Obesity Might Be Passed Through Marks in Men’s Sperm

A man’s weight affects the heritable information contained in sperm, according to a study published in Cell Metabolism. This could help explain why children of obese fathers are more likely to suffer from obesity.

Obesity is a metabolic disorder resulting from behavioral and heritable causes. Children of obese fathers more frequently develop metabolic diseases later in life, regardless of the mother’s body weight.

This suggests that obesity and related conditions could stem from the father, supporting the findings of previous rodent studies.

Senior author Romain Barrès, an associate professor at the University of Copenhagen in Denmark, was inspired by a previous study in which the availability of food to people during a famine correlated with the risk of their grandchildren developing cardiometabolic diseases.

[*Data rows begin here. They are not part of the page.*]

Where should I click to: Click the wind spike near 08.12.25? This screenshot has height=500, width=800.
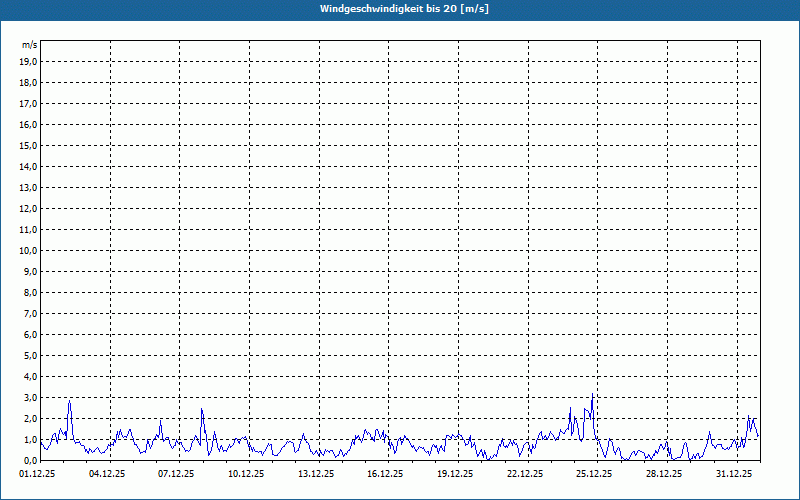pos(202,409)
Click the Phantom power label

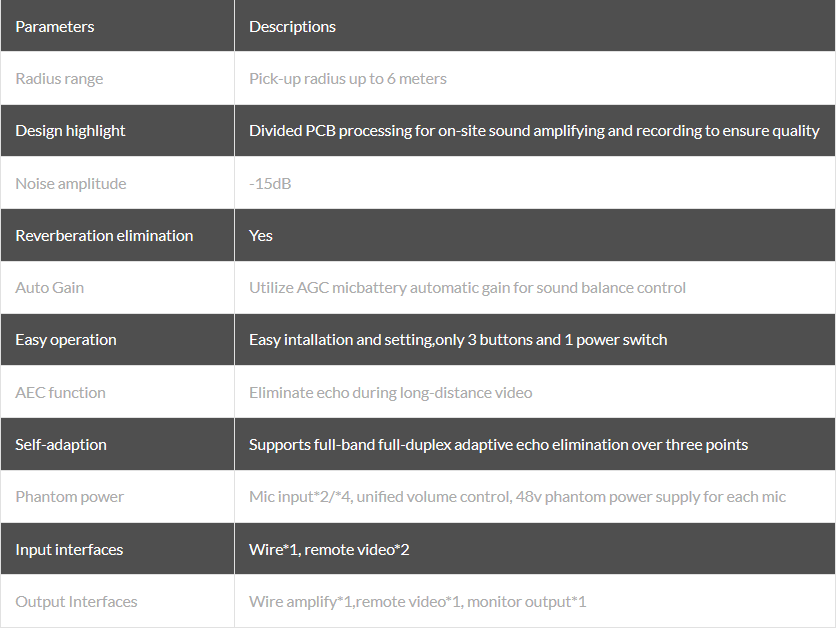coord(70,497)
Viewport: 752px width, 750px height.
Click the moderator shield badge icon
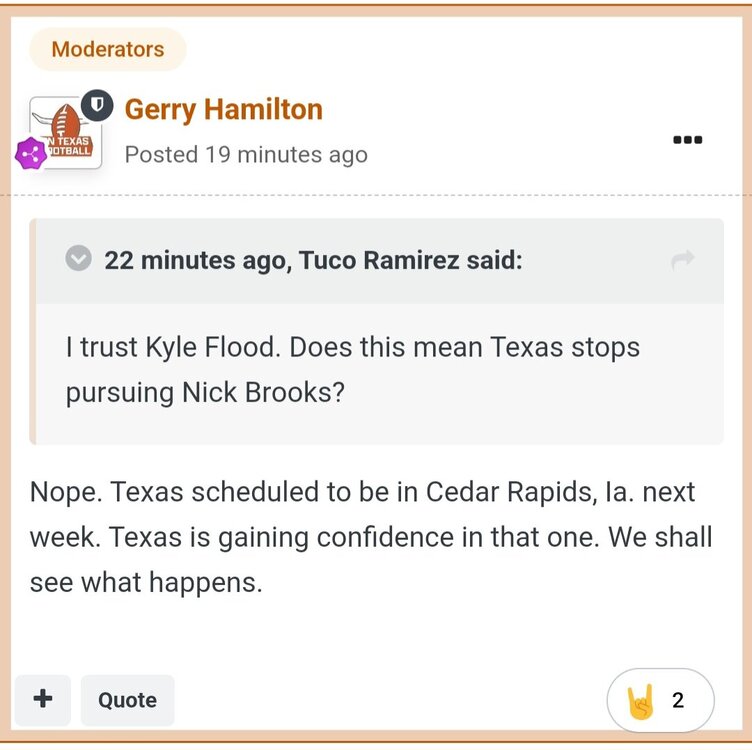pyautogui.click(x=96, y=104)
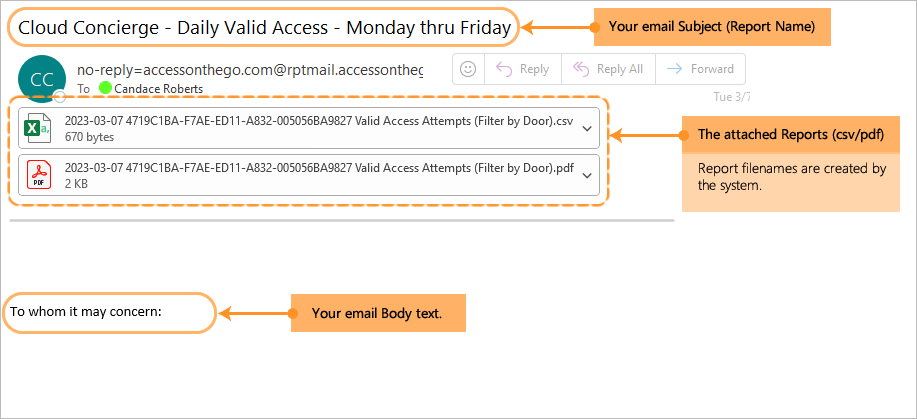
Task: Click the green presence dot beside Candace Roberts
Action: coord(105,89)
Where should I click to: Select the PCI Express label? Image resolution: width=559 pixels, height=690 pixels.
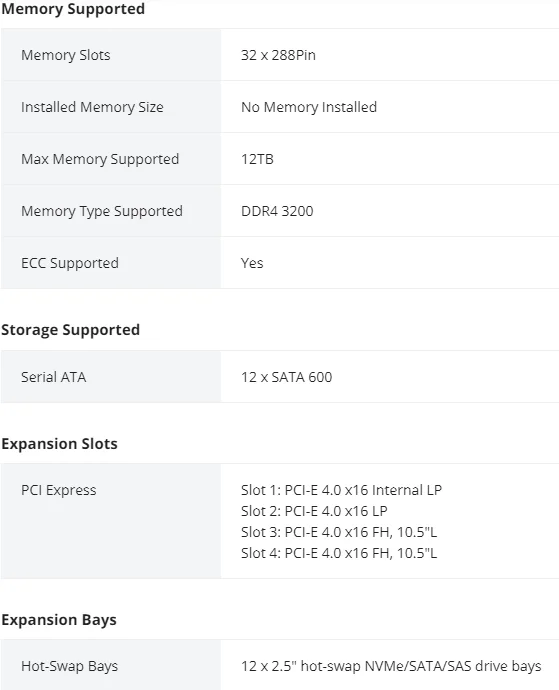[59, 490]
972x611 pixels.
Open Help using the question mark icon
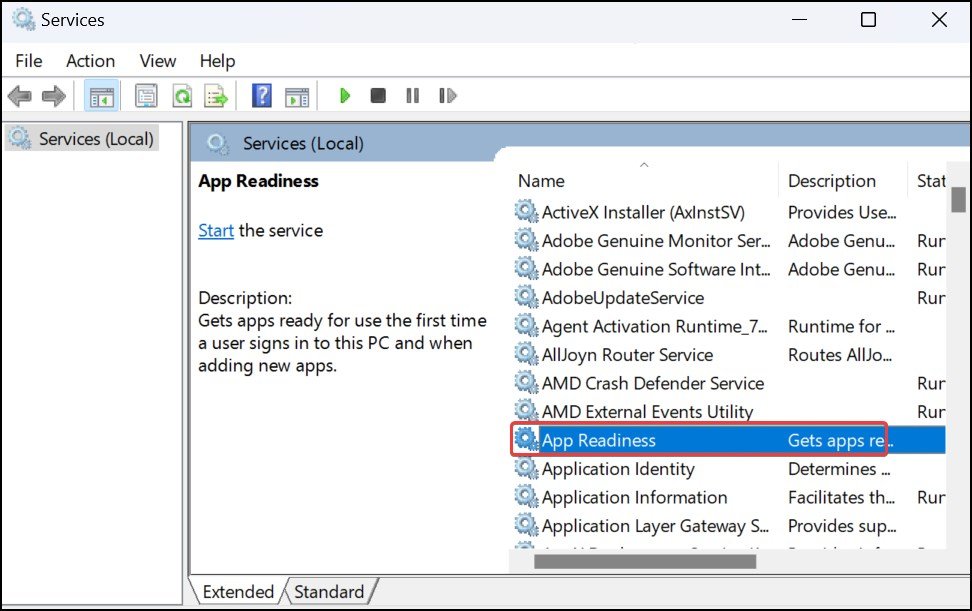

That study indicated that the nutritional stress of the grandparents was probably passed down through epigenetic marks.

These can be chemical additions on protein that wrap up DNA, methyl groups that change the structure of DNA once attached or molecules called small RNAs.

Different marks in lean and obese men

Epigenetic marks can control how genes are expressed, and they have been seen to affect the health of offspring in insects and rodents.

Barrès and colleagues compared specific epigenetic marks in the ejaculate of 13 lean and 10 obese men.

Sperm cells of lean and obese men were found to possess different epigenetic marks, especially in regions associated with appetite control.

While no differences were seen in the proteins that wrap up DNA, there were variations between the participants’ small RNAs, as well as methylation of genes associated with brain development and appetite. The function of the RNAs is not yet determined.

Does weight make a difference?

To find out whether these differences were byproducts of obesity, the researchers looked at the effect of bariatric surgery on sperm epigenetics. They tracked six men undergoing weight-loss surgery to study the impact on their sperm.

An average of 5,000 structural changes to sperm cell DNA were observed before the surgery, directly after and 1 year later, indicating that weight is the main factor.

The findings suggest that sperm carries information about a man’s health, but more research is needed to establish the meaning of these differences and their effects on offspring.

Barrès says:

“Our research could lead to changing behavior, particularly pre-conception behavior of the father. It is common knowledge that when a woman is pregnant she should take care of herself, not drink alcohol, stay away from pollutants, and so on; but if the implication of our study holds true, then recommendations should be directed towards men, too.”